Wäre ich Prüfer der USK, würde ich bei der Alterseinstufung die beiden Dimensionen, die ich nicht einschätzen kann, versuchen auszublenden und ein durchschnittliches Kind mit durchschnittlichem Umfeld annehmen – was auch immer das sein mag.

Die Game & Kind Vier-Felder-Matrix

Falls ich die offizielle Alterskennzeichnung eines Spiels an sich für valide halte, muss ich demnach nur noch den Abstand zwischen meinem Kind und einem angenommenen Durchschnittskind bestimmen, um die USK-Einschätzung auf mein eigenes Kind maßzuschneidern.
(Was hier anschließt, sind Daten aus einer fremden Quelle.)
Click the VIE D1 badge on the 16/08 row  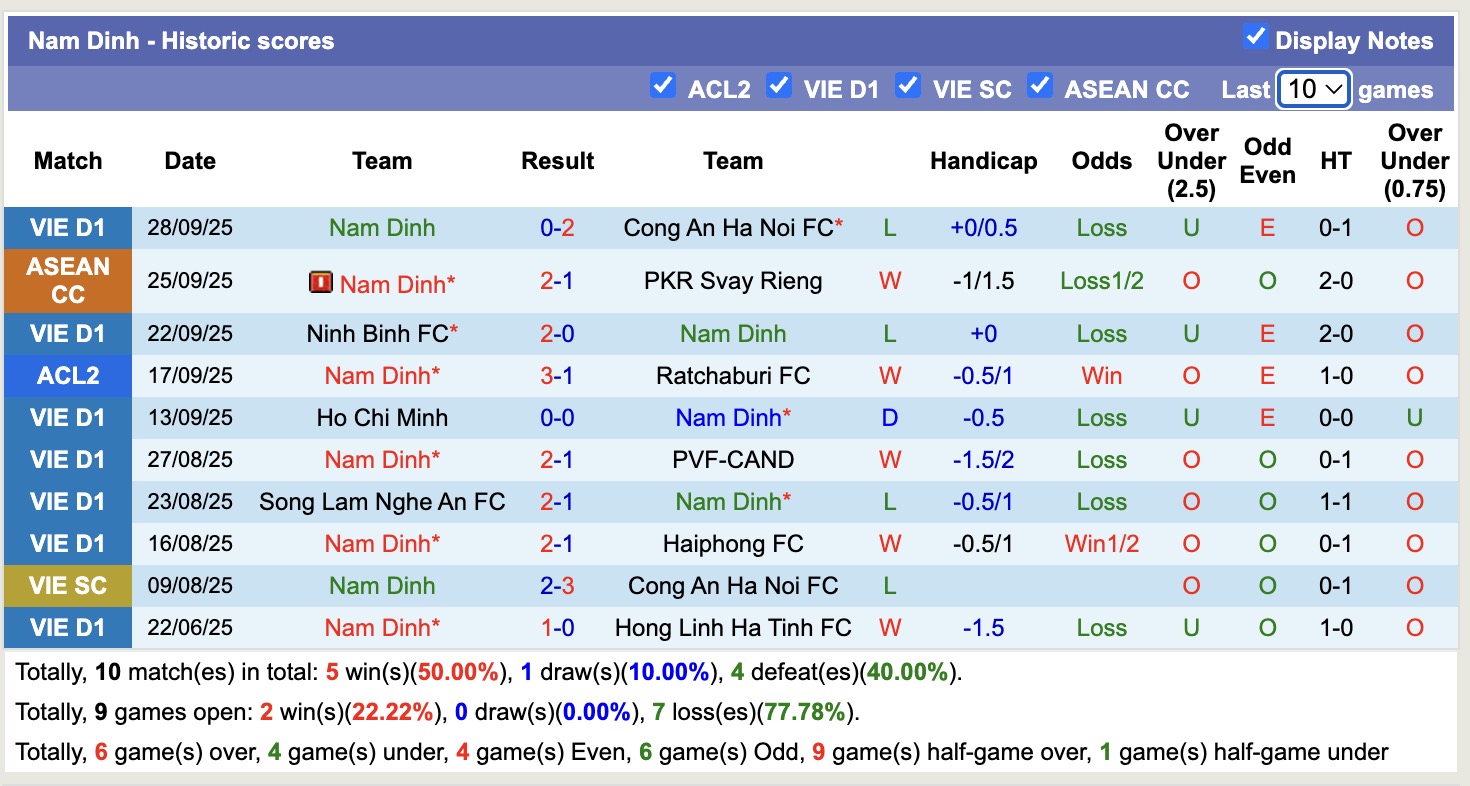coord(67,544)
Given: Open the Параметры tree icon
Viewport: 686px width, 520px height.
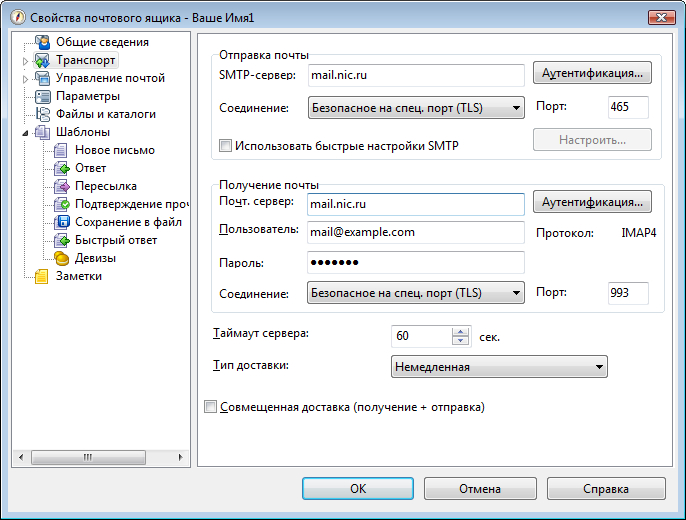Looking at the screenshot, I should pyautogui.click(x=43, y=96).
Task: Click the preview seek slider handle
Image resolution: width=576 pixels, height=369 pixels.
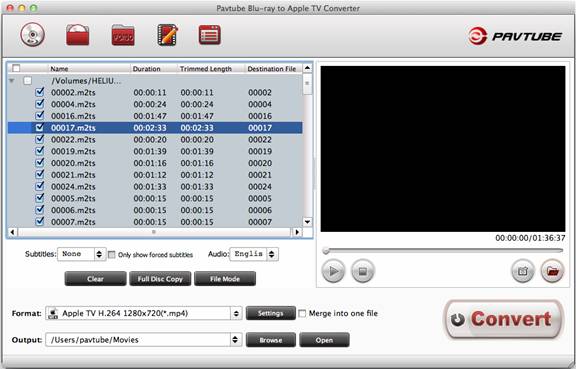Action: click(x=325, y=251)
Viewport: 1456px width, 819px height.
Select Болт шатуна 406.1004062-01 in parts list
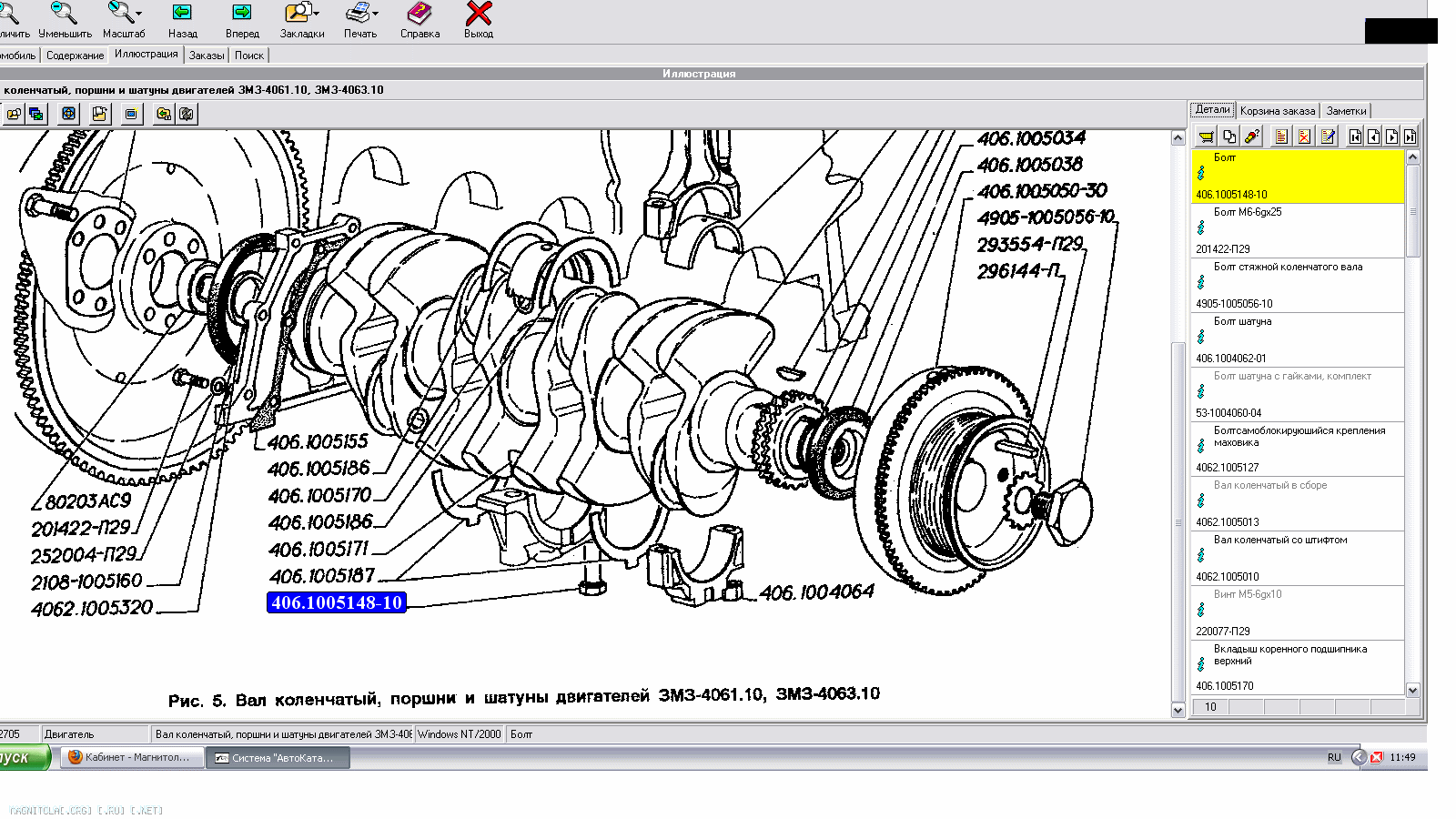pos(1297,339)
Dazu stelle ich mir drei Fragen: Wie sensibel reagiert mein Kind auf fiktive Inhalte? Wie sieht die Spielsituation meines Kinds aus? Und: Welche sozialen Voraussetzungen bringt mein Kind mit? Die Antwort auf die erste Frage gibt den Wert für die individuelle Disposition, die anderen beiden Antworten für die soziale Komponente. Hält man sein Kind in beiden Dimensionen für überdurchschnittlich aufgestellt, rundet man zum nächsten Alterskennzeichen auf. Schätzt man sein Kind in einer der beiden Dimensionen als überdurchschnittlich und in der anderen als unterdurchschnittlich ein – oder in beiden als durchschnittlich – gilt der USK-Vorschlag. Sind sowohl die sozialen Faktoren als auch die individuelle Disposition unterdurchschnittlich entwickelt, sollte man sich ausgehend von der USK-Empfehlung lieber nach unten orientieren.

Der ultimative Guide zur USK-Kennzeichnung: Die Game & Kind Vier-Felder-Matrix

Zugegeben: Das ist alles furchtbar schematisch gedacht. Was ist schon ein Durchschnittskind? Das Modell kann jedoch dabei helfen, das eigene Kind in Relation zur verallgemeinernden USK-Kennzeichen zu setzen.

Der stärkste Hebel, der Eltern zur Verfügung steht, ist wahrscheinlich die Spielsituation. Alleine, indem wir gemeinsam spielen, das Geschehen in Echtzeit besprechen und ich jederzeit auf aufkommende Irritationen meines Sohns reagieren kann, können wir problemlos manche Spiele spielen, die erst für etwas ältere Kinder freigegeben sind.